(Pixel coordinate grounding data)
————
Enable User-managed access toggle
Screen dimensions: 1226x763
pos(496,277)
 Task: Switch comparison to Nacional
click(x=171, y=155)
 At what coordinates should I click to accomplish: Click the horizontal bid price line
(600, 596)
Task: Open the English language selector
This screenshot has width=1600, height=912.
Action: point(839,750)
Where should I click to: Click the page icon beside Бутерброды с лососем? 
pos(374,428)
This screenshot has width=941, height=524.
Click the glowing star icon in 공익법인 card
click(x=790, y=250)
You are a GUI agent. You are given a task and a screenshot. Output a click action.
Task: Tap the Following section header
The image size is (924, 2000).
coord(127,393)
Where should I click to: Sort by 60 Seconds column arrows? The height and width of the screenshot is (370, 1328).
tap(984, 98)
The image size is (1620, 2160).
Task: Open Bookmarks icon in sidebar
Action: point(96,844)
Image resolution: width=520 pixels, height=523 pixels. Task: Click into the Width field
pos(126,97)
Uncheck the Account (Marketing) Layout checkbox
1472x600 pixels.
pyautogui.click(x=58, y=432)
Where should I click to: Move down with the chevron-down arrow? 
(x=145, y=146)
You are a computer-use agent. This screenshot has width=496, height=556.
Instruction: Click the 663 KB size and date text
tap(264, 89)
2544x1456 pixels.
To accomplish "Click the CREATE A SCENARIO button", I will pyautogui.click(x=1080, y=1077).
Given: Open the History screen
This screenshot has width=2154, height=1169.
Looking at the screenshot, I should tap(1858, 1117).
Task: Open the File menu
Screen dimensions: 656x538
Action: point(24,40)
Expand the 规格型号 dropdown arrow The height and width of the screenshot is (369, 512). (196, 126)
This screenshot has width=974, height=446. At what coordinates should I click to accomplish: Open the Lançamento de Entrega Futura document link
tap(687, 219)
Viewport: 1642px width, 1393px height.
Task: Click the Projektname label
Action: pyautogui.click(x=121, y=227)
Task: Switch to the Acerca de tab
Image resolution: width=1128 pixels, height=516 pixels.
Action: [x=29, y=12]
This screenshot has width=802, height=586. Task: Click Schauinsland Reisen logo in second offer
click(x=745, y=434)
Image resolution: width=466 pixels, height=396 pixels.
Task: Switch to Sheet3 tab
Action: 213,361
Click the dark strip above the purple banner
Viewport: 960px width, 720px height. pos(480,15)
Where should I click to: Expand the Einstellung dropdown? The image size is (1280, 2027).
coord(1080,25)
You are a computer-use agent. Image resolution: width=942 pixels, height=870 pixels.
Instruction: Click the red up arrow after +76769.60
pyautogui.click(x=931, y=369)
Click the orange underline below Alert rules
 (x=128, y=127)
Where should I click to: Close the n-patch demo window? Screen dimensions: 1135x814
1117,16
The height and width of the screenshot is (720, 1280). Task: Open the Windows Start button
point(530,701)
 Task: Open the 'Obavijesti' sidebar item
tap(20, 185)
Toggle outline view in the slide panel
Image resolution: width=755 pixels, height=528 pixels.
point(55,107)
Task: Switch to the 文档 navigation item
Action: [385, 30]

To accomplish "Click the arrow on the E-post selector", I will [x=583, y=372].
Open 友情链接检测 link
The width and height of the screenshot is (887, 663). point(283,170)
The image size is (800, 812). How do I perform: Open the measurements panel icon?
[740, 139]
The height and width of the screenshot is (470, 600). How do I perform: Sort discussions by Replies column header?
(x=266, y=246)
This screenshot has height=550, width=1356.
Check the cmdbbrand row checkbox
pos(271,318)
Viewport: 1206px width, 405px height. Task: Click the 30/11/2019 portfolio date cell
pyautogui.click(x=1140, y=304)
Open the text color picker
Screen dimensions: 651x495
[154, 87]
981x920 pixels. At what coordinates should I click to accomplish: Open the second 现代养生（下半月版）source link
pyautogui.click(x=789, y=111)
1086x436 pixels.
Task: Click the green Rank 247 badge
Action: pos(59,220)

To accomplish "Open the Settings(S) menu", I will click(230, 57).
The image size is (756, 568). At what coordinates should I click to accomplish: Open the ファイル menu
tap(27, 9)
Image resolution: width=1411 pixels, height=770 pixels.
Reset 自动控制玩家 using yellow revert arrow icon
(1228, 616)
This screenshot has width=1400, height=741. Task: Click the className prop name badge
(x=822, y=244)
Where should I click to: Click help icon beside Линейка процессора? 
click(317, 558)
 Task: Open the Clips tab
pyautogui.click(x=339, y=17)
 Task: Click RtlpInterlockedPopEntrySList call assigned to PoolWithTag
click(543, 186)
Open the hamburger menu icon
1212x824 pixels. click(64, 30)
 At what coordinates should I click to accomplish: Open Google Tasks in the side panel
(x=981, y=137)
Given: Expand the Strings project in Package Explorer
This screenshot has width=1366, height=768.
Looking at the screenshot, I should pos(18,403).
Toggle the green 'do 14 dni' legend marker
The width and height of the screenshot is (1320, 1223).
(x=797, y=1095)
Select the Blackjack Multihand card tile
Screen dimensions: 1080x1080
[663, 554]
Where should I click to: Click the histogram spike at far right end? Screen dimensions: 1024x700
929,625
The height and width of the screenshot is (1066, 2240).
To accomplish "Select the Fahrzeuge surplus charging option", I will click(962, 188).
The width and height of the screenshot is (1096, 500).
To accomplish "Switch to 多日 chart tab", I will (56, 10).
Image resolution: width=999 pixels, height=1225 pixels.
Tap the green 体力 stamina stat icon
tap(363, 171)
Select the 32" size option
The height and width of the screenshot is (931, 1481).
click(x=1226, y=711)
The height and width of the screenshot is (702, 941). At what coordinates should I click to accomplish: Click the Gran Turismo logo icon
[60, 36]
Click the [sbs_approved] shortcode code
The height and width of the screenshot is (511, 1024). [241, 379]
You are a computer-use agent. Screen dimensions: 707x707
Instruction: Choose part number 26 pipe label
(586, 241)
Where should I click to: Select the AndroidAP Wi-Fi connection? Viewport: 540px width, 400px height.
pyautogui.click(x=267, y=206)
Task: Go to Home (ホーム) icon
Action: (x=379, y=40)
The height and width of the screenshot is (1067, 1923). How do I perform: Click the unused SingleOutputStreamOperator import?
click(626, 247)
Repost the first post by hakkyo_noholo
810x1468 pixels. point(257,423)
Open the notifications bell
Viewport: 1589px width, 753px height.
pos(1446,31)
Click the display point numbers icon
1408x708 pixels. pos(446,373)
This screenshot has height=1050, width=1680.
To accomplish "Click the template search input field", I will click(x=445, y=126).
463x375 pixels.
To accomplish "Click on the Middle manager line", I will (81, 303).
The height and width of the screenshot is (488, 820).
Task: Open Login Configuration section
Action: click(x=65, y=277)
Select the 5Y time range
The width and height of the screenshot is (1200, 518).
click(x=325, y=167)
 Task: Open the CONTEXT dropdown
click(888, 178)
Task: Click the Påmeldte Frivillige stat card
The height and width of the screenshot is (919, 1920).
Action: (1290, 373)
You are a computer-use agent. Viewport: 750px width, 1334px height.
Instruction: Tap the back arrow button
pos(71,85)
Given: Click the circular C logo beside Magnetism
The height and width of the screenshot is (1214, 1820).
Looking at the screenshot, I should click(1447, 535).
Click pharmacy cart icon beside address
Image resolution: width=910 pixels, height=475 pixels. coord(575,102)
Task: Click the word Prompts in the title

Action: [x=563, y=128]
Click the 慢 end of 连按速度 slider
————
### Work required
All of the entries need to be reproduced exactly; please write them out.

### Your response
Enable User-managed access toggle
Screen dimensions: 1226x763
pos(496,277)
 Task: Switch comparison to Nacional
click(x=171, y=155)
 At what coordinates should I click to accomplish: Click the horizontal bid price line
(600, 596)
Task: Open the English language selector
This screenshot has width=1600, height=912.
Action: point(839,750)
Where should I click to: Click the page icon beside Бутерброды с лососем? 
pos(374,428)
This screenshot has width=941, height=524.
Click the glowing star icon in 공익법인 card
click(x=790, y=250)
You are a GUI agent. You are given a task and a screenshot. Output a click action.
Task: Tap the Following section header
The image size is (924, 2000).
coord(127,393)
Where should I click to: Sort by 60 Seconds column arrows? The height and width of the screenshot is (370, 1328).
tap(984, 98)
The image size is (1620, 2160).
Task: Open Bookmarks icon in sidebar
Action: point(96,844)
Image resolution: width=520 pixels, height=523 pixels. Task: Click into the Width field
pos(126,97)
Uncheck the Account (Marketing) Layout checkbox
1472x600 pixels.
pyautogui.click(x=58, y=432)
Where should I click to: Move down with the chevron-down arrow? 
(x=145, y=146)
You are a computer-use agent. This screenshot has width=496, height=556.
Instruction: Click the 663 KB size and date text
tap(264, 89)
2544x1456 pixels.
To accomplish "Click the CREATE A SCENARIO button", I will pyautogui.click(x=1080, y=1077).
Given: Open the History screen
This screenshot has width=2154, height=1169.
Looking at the screenshot, I should tap(1858, 1117).
Task: Open the File menu
Screen dimensions: 656x538
Action: point(24,40)
Expand the 规格型号 dropdown arrow The height and width of the screenshot is (369, 512). (196, 126)
This screenshot has width=974, height=446. At what coordinates should I click to accomplish: Open the Lançamento de Entrega Futura document link
tap(687, 219)
Viewport: 1642px width, 1393px height.
Task: Click the Projektname label
Action: pyautogui.click(x=121, y=227)
Task: Switch to the Acerca de tab
Image resolution: width=1128 pixels, height=516 pixels.
Action: [x=29, y=12]
This screenshot has width=802, height=586. Task: Click Schauinsland Reisen logo in second offer
click(x=745, y=434)
Image resolution: width=466 pixels, height=396 pixels.
Task: Switch to Sheet3 tab
Action: 213,361
Click the dark strip above the purple banner
Viewport: 960px width, 720px height. pos(480,15)
Where should I click to: Expand the Einstellung dropdown? The image size is (1280, 2027).
coord(1080,25)
You are a computer-use agent. Image resolution: width=942 pixels, height=870 pixels.
Instruction: Click the red up arrow after +76769.60
pyautogui.click(x=931, y=369)
Click the orange underline below Alert rules
 (x=128, y=127)
Where should I click to: Close the n-patch demo window? Screen dimensions: 1135x814
1117,16
The height and width of the screenshot is (720, 1280). Task: Open the Windows Start button
point(530,701)
 Task: Open the 'Obavijesti' sidebar item
tap(20, 185)
Toggle outline view in the slide panel
Image resolution: width=755 pixels, height=528 pixels.
point(55,107)
Task: Switch to the 文档 navigation item
Action: [385, 30]

To accomplish "Click the arrow on the E-post selector", I will [x=583, y=372].
Open 友情链接检测 link
The width and height of the screenshot is (887, 663). point(283,170)
The image size is (800, 812). How do I perform: Open the measurements panel icon?
[740, 139]
The height and width of the screenshot is (470, 600). How do I perform: Sort discussions by Replies column header?
(x=266, y=246)
This screenshot has height=550, width=1356.
Check the cmdbbrand row checkbox
pos(271,318)
Viewport: 1206px width, 405px height. Task: Click the 30/11/2019 portfolio date cell
pyautogui.click(x=1140, y=304)
Open the text color picker
Screen dimensions: 651x495
[154, 87]
981x920 pixels. At what coordinates should I click to accomplish: Open the second 现代养生（下半月版）source link
pyautogui.click(x=789, y=111)
1086x436 pixels.
Task: Click the green Rank 247 badge
Action: pos(59,220)

To accomplish "Open the Settings(S) menu", I will click(230, 57).
The image size is (756, 568). At what coordinates should I click to accomplish: Open the ファイル menu
tap(27, 9)
Image resolution: width=1411 pixels, height=770 pixels.
Reset 自动控制玩家 using yellow revert arrow icon
(1228, 616)
This screenshot has width=1400, height=741. Task: Click the className prop name badge
(x=822, y=244)
Where should I click to: Click help icon beside Линейка процессора? 
click(317, 558)
 Task: Open the Clips tab
pyautogui.click(x=339, y=17)
 Task: Click RtlpInterlockedPopEntrySList call assigned to PoolWithTag
click(543, 186)
Open the hamburger menu icon
1212x824 pixels. click(64, 30)
 At what coordinates should I click to accomplish: Open Google Tasks in the side panel
(x=981, y=137)
Given: Expand the Strings project in Package Explorer
This screenshot has width=1366, height=768.
Looking at the screenshot, I should pos(18,403).
Toggle the green 'do 14 dni' legend marker
The width and height of the screenshot is (1320, 1223).
(x=797, y=1095)
Select the Blackjack Multihand card tile
Screen dimensions: 1080x1080
[663, 554]
Where should I click to: Click the histogram spike at far right end? Screen dimensions: 1024x700
929,625
The height and width of the screenshot is (1066, 2240).
To accomplish "Select the Fahrzeuge surplus charging option", I will click(962, 188).
The width and height of the screenshot is (1096, 500).
To accomplish "Switch to 多日 chart tab", I will (56, 10).
Image resolution: width=999 pixels, height=1225 pixels.
Tap the green 体力 stamina stat icon
tap(363, 171)
Select the 32" size option
The height and width of the screenshot is (931, 1481).
click(x=1226, y=711)
The height and width of the screenshot is (702, 941). At what coordinates should I click to accomplish: Click the Gran Turismo logo icon
[60, 36]
Click the [sbs_approved] shortcode code
The height and width of the screenshot is (511, 1024). [241, 379]
You are a computer-use agent. Screen dimensions: 707x707
Instruction: Choose part number 26 pipe label
(586, 241)
Where should I click to: Select the AndroidAP Wi-Fi connection? Viewport: 540px width, 400px height.
pyautogui.click(x=267, y=206)
Task: Go to Home (ホーム) icon
Action: (x=379, y=40)
The height and width of the screenshot is (1067, 1923). How do I perform: Click the unused SingleOutputStreamOperator import?
click(626, 247)
Repost the first post by hakkyo_noholo
810x1468 pixels. point(257,423)
Open the notifications bell
Viewport: 1589px width, 753px height.
pos(1446,31)
Click the display point numbers icon
1408x708 pixels. pos(446,373)
This screenshot has height=1050, width=1680.
To accomplish "Click the template search input field", I will click(x=445, y=126).
463x375 pixels.
To accomplish "Click on the Middle manager line", I will (81, 303).
The height and width of the screenshot is (488, 820).
Task: Open Login Configuration section
Action: click(x=65, y=277)
Select the 5Y time range
The width and height of the screenshot is (1200, 518).
click(x=325, y=167)
 Task: Open the CONTEXT dropdown
click(888, 178)
Task: Click the Påmeldte Frivillige stat card
The height and width of the screenshot is (919, 1920).
Action: (1290, 373)
You are a computer-use agent. Viewport: 750px width, 1334px height.
Instruction: Tap the back arrow button
pos(71,85)
Given: Click the circular C logo beside Magnetism
The height and width of the screenshot is (1214, 1820).
Looking at the screenshot, I should click(1447, 535).
Click pharmacy cart icon beside address
Image resolution: width=910 pixels, height=475 pixels. coord(575,102)
Task: Click the word Prompts in the title

Action: [x=563, y=128]
Click the 慢 end of 连按速度 slider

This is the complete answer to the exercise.